Genetic factors determining cutaneous basal cell carcinoma phenotype

Abstract

Background

Basal cell carcinoma (BCC) patients demonstrate considerable phenotypic diversity. The basis of this heterogeneity is poorly understood. We have shown that presentational phenotypes are associated with BCC numbers. Thus, patients with a cluster of new BCC at any presentation comprise a subgroup, termed MPP, that is at increased risk of developing numerous lesions. Patients with more than one cluster (multiple cluster MPP) are at particular risk.

Procedure

We determined in a cohort of BCC cases, whether: (i) tumor accrual was altered after clustering; and (ii) multiple cluster MPP is associated with characteristics linked with sensitivity to UV or, GSTT1, GSTM1, GSTM3, GSTP1, MC1R, CYP2D6, TNF‐α, and VDR genotypes previously associated with BCC presentational phenotypes.

Results

(i) After clustering BCC accrual increased; and (ii) exposure to UV in single and multiple cluster MPP cases were similar.
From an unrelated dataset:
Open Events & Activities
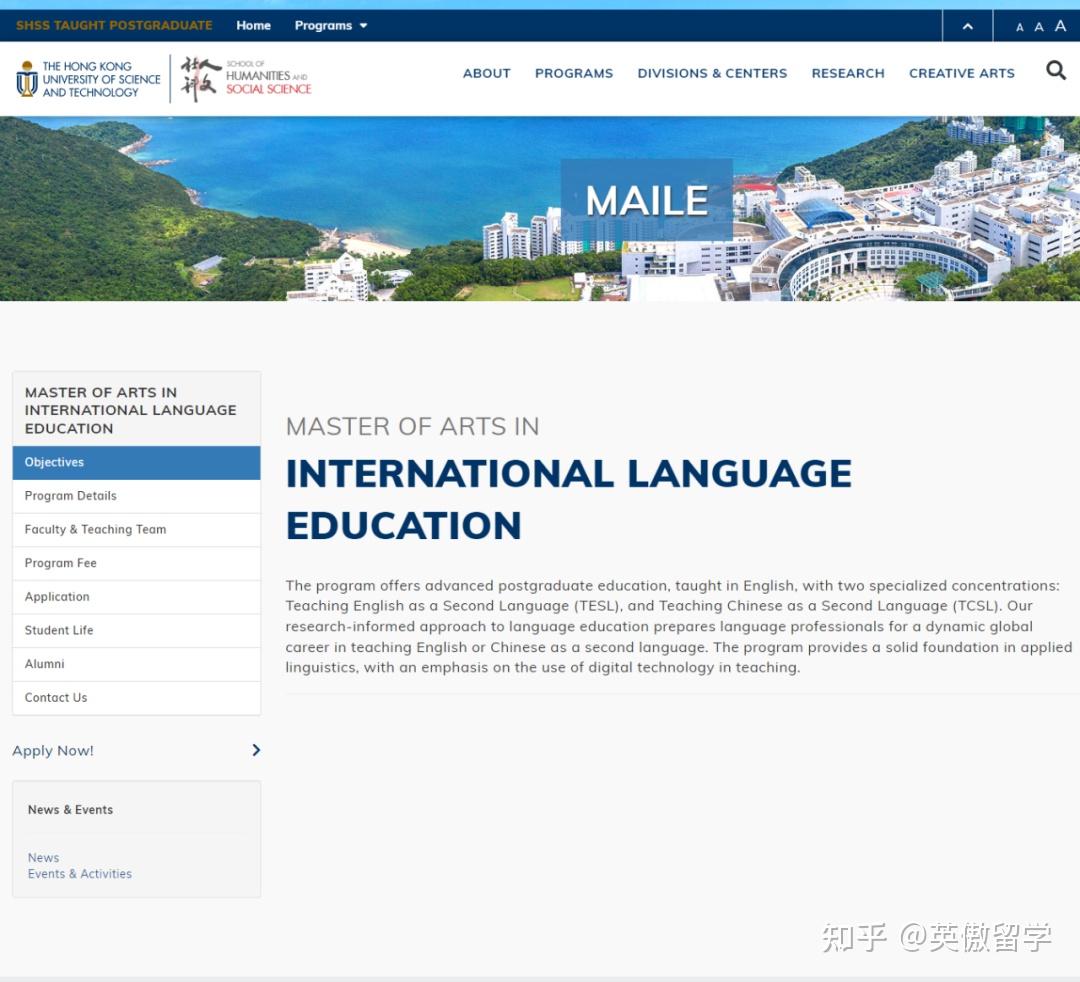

In multiple cluster cases, mean age at first presentation with a single tumor occurred earlier and, the frequencies of CYP2D6 EM (94.4%) and GSTT1 null (41.2%) were significantly greater (P = 0.028 and P = 0.004) than in single cluster cases (67.1 and 14.3%). The odds ratios for these associations with the multiple cluster MPP were large; 15.5 and 7.39, respectively.

Conclusions

The finding of clusters of new, primary BCC is a critical event that is followed by markedly increased accrual of further tumors. Clustering occurs at a relatively late age and may be associated with a failure in immune surveillance. We propose the MPP is not the consequence of excessive UV exposure but reflects the presence of a distinct BCC subgroup defined by a combination of risk genes. Med. Pediatr. Oncol. 36:559–563, 2001. © 2001 Wiley‐Liss, Inc.